• Written problem:
Answer these questions about the blog post on the Facebook lawsuits:
(a) Which law did the families and estates of the US citizens killed by Hamas claim Facebook violated?
(b) How many residents of Israel brought the separate lawsuit?
(c) Who reports the story, and in which publication?

• Excerpted text:
☆ ☆ ☆ ☆

A Blog by Jonathan Low


May 24, 2017

Court Rules Terrorism Victims Cannot Hold Facebook Liable For Hamas' Use of Platform

Even as the impact of terrorism grows, the larger issue these cases highlight is that citizens around the world attempting to use social media as a legal means of gaining financial or political advantage over their adversaries are unlikely to prevail under US law. JL

Joe Mullin reports in ars technica:

The families and estates of US citizens killed by Hamas sought damages, claiming  by providing social media services to Hamas, Facebook violated the US Anti Terrorism Act. (A) US Judge ruled Facebook was protected by the Communications Decency Act, which prevents online platforms being held liable for actions of users. A separate lawsuit brought by 20,000 residents of Israel said Facebook's failure to expunge Hamas put them at risk. The judge threw that lawsuit out, saying they showed at most "a general risk of harm, because they resided in Israel."
Two lawsuits seeking to hold Facebook responsible for terrorism groups' use of the social media platform have been dismissed by a federal judge.

☆ ☆ ☆ ☆

• Given data:
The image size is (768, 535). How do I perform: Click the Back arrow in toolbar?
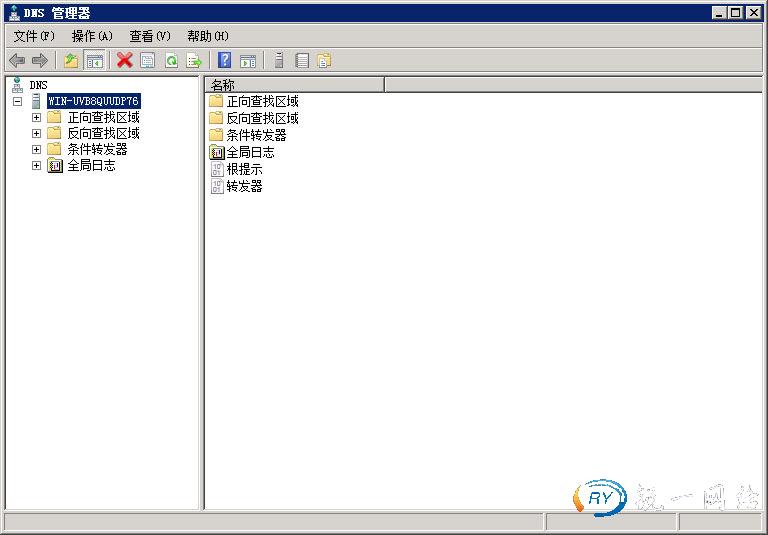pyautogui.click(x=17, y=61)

☆ ☆ ☆ ☆

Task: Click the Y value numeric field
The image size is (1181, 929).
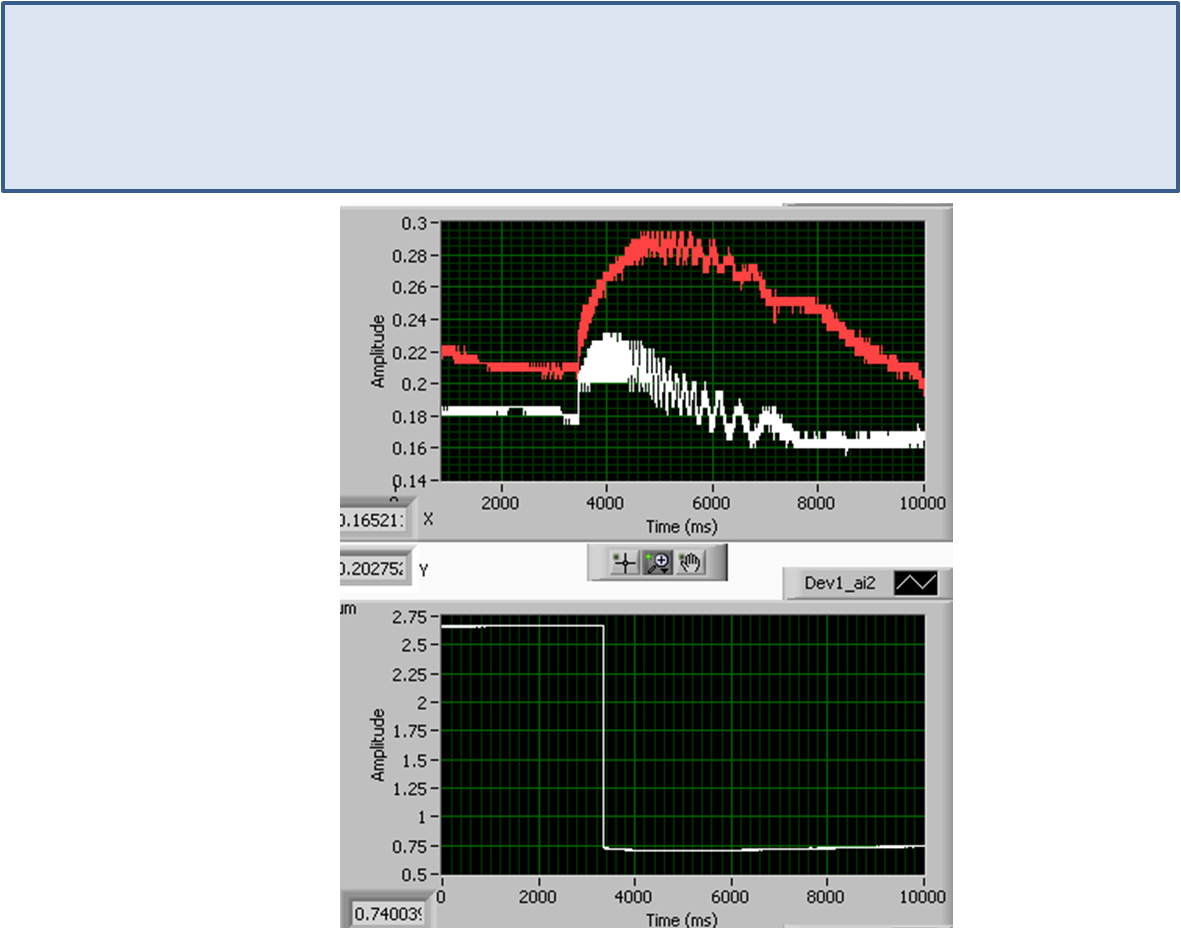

☆ ☆ ☆ ☆

• Expected output:
(a) The US Anti Terrorism Act.
(b) 20,000.
(c) Joe Mullin, in ars technica.